**Exercise goal:** Going down the listing below, print exactly each line from the one with "Task: Click the step 1 circle icon" up to and including the one with "This screenshot has width=1414, height=892.", and skip the rest.

**Materials provided:**
== Segment start ==

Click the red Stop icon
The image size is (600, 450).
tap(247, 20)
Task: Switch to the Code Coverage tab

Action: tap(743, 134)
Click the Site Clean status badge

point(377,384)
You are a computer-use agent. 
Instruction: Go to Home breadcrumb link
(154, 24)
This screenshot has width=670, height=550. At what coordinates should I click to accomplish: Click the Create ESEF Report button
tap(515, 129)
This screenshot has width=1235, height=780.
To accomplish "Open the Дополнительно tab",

== Segment end ==
== Segment start ==

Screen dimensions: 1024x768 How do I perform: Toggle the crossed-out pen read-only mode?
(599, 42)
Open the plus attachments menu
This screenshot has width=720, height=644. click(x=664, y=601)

== Segment end ==
== Segment start ==

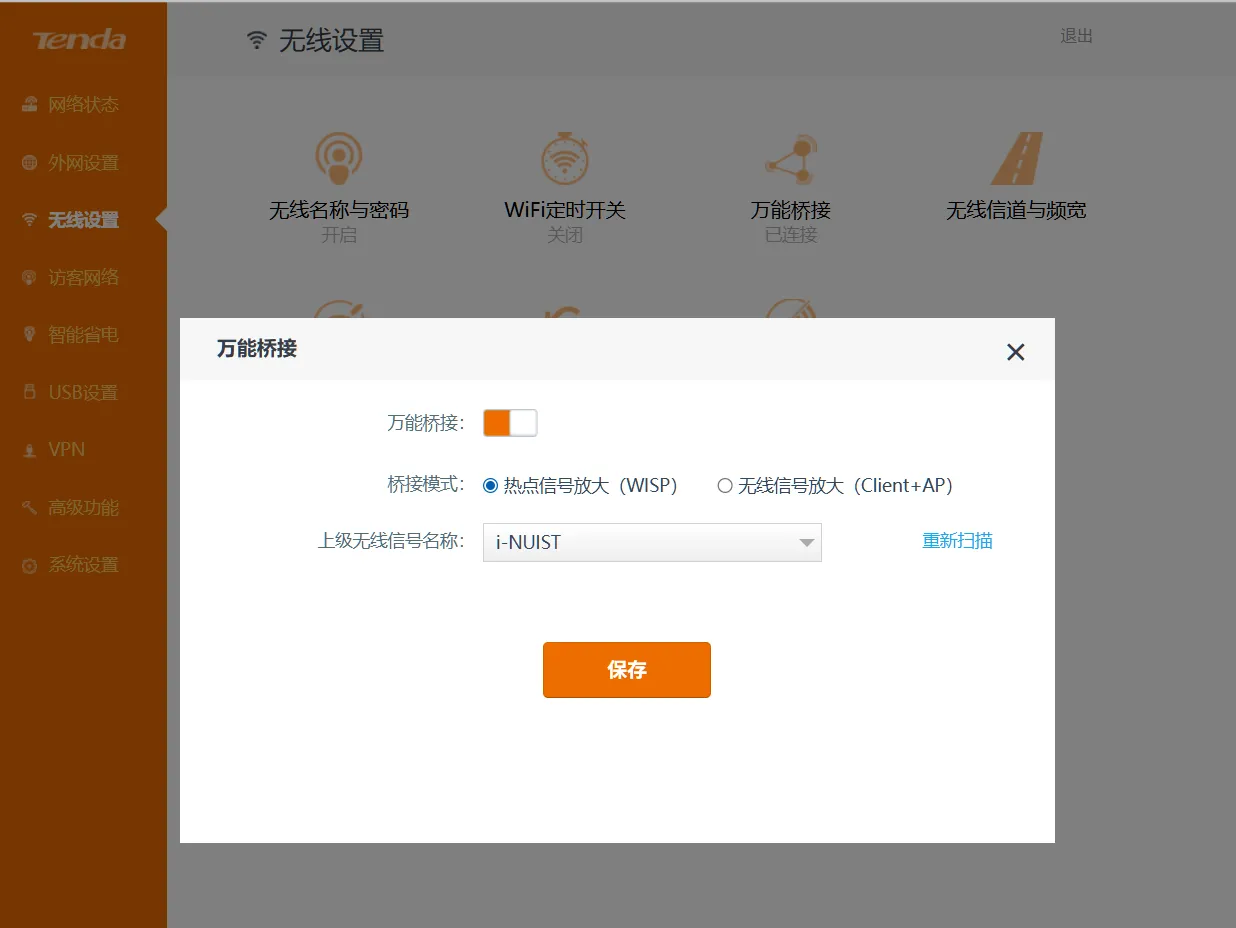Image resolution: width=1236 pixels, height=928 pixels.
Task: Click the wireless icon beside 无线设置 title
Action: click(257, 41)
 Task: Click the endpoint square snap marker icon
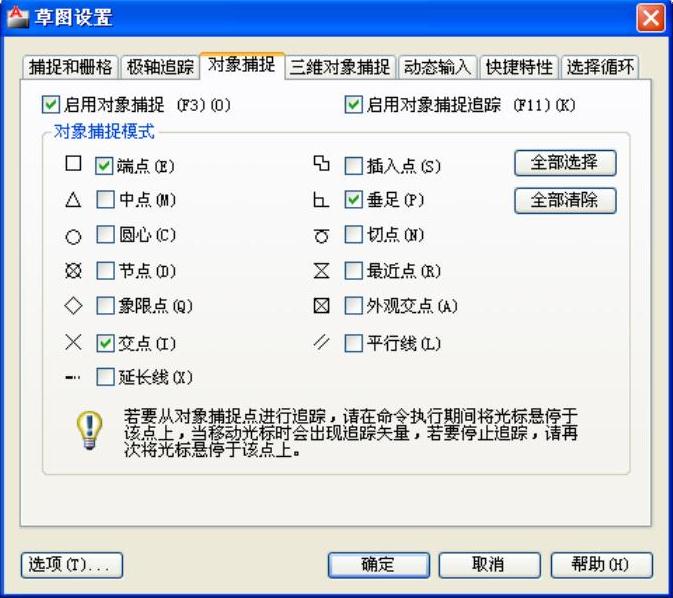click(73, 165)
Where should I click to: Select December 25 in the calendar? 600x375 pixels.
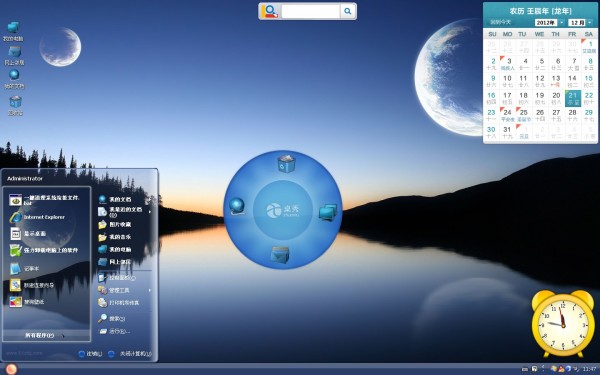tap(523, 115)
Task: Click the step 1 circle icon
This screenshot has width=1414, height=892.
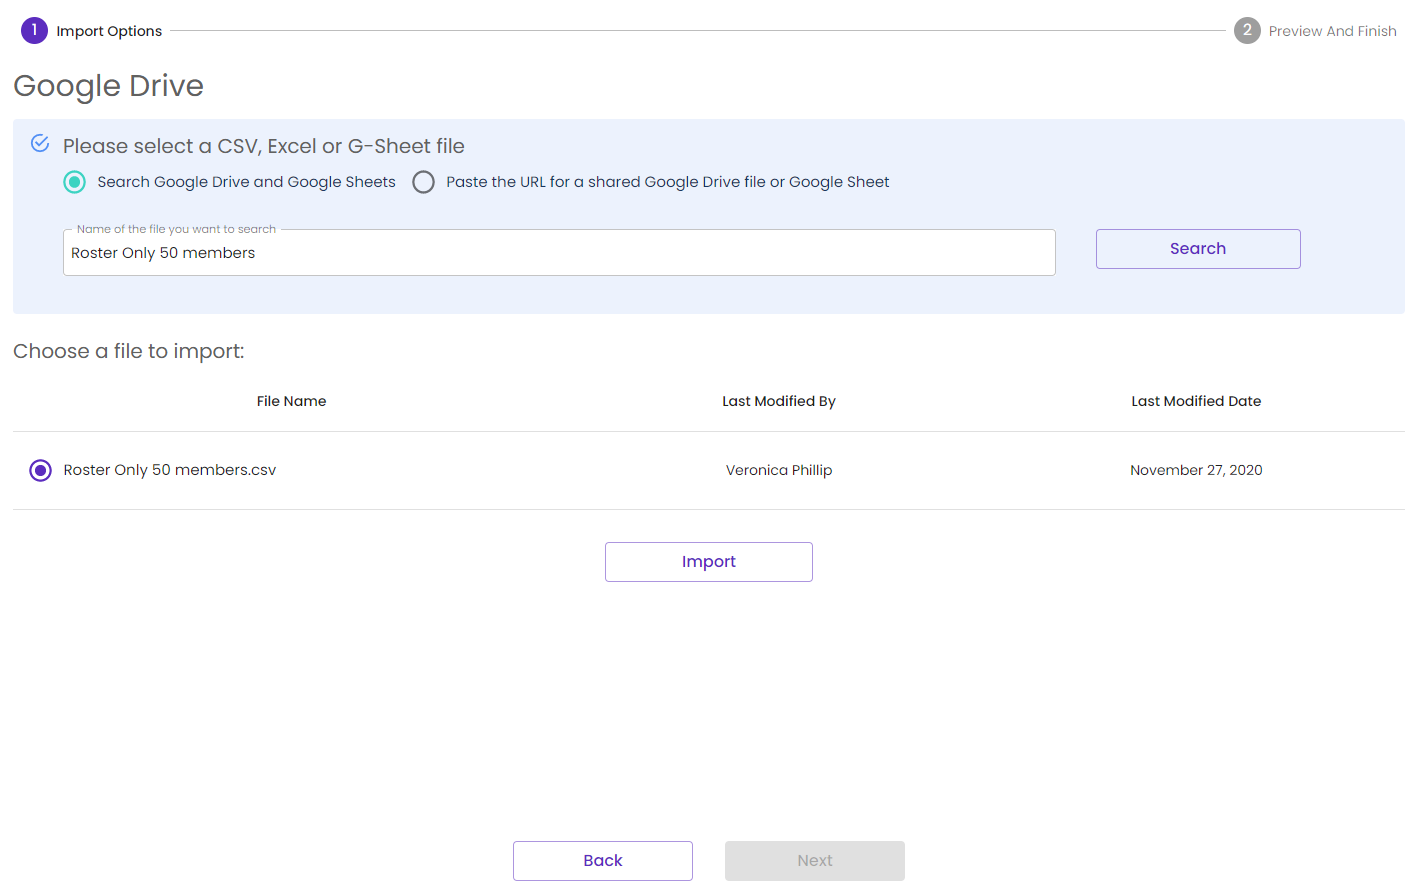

== Segment end ==

**Reply to the task:**
Task: Click the step 1 circle icon
This screenshot has width=1414, height=892.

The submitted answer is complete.